The idea of military action was raised again in a recent hearing of the House Oversight Committee by Congressman Michael Waltz, a Florida Republican, who compared the activities of groups responsible for the distribution of fentanyl to terror organizations like al Qaeda and ISIS.

“If this were al Qaeda and ISIS killing 100,000 Americans a year — more than we lost in Vietnam in ten years by pumping in and smuggling in chemicals, would you oppose using military resources to take down al Qaeda and ISIS?” Waltz asked witness David J. Bier, who was there as a Democratic witness. The number that Waltz cited refers evidently to domestic deaths from overdoses, which involve but are not limited to fentanyl. Bier noted as a general matter that he was, in fact, opposed to the tactics of the so-called war on terror that Waltz was referencing. “If we bomb Mexico, it will make the problem way worse,” Bier added.

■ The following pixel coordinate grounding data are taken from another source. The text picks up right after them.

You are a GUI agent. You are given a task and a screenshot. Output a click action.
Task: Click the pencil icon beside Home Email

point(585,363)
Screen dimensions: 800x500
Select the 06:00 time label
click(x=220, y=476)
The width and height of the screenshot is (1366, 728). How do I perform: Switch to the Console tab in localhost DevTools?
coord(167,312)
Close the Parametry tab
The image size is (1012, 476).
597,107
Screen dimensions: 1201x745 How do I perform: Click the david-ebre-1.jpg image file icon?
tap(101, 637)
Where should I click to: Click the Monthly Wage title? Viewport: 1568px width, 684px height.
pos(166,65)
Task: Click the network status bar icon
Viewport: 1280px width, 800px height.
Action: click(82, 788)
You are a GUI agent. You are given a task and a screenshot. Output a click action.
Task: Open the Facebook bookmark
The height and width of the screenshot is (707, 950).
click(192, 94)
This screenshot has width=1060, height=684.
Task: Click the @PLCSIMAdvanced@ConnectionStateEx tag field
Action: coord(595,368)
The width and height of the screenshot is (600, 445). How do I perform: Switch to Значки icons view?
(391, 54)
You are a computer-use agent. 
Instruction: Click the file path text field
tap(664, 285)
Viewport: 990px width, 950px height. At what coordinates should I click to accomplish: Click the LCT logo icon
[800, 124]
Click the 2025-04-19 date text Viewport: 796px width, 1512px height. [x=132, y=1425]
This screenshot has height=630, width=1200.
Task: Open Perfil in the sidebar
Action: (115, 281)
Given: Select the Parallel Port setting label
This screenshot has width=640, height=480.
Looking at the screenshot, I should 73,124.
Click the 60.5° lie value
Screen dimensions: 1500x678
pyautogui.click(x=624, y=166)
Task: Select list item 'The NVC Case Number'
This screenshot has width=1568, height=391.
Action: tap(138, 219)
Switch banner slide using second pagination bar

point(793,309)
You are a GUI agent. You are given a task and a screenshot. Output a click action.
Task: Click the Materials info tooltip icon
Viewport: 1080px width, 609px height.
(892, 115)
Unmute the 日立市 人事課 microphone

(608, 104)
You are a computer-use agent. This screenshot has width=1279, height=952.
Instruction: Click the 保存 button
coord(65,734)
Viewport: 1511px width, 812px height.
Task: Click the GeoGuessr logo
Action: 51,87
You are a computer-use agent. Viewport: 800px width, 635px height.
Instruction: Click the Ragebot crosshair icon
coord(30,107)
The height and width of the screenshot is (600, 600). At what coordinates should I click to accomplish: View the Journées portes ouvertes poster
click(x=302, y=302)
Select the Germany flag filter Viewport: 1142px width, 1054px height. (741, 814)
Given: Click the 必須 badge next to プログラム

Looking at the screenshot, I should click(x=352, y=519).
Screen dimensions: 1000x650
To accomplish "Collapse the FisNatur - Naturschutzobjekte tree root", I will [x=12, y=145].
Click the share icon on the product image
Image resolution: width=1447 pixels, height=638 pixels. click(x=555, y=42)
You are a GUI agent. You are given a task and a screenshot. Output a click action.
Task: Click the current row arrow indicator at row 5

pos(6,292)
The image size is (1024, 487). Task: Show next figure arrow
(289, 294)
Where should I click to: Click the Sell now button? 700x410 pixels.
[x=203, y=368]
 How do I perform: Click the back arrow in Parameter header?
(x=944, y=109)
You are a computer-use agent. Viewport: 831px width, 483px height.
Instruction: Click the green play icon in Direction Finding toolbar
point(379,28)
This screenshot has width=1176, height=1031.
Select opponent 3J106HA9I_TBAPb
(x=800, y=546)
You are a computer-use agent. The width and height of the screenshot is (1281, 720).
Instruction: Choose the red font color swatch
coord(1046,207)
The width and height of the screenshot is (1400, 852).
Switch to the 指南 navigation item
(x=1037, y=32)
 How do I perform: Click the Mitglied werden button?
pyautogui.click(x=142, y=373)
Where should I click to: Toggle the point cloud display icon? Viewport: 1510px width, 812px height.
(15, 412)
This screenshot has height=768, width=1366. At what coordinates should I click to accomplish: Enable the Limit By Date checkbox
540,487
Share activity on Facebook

The idea of taking military action that by evident necessity would implicate Mexican territory in the name of curtailing the drug trade and related problems has come from Republicans like Georgia Congresswoman Marjorie Taylor Greene and South Carolina Senator Lindsey Graham. “The second step that we will be engaging in is give the military the authority to go after these organizations wherever they exist,” the South Carolina Senator said in 2023 of a proposal he pushed.

During the Oversight hearing where Waltz and Bier were in discussion, the panel’s top Democrat Rep. Jamie Raskin (Md.) ripped the GOP for sticking so closely to what he characterized as partisan theater above more substantive opportunities for the bipartisan action necessary to make progress.